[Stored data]
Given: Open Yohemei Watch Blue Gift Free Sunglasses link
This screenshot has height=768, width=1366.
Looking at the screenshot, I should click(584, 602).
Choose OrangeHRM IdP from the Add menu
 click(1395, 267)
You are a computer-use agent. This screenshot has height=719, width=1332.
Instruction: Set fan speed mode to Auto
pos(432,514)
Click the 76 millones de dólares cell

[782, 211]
--
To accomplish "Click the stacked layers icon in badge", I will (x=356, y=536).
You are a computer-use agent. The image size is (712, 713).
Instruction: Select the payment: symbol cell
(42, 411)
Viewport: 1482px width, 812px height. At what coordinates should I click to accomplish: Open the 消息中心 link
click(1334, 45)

- REQUIRED ACTION -
Say, as a bare number, how many lines above contain the word "computer".

- REPLY TO THE EXERCISE -
2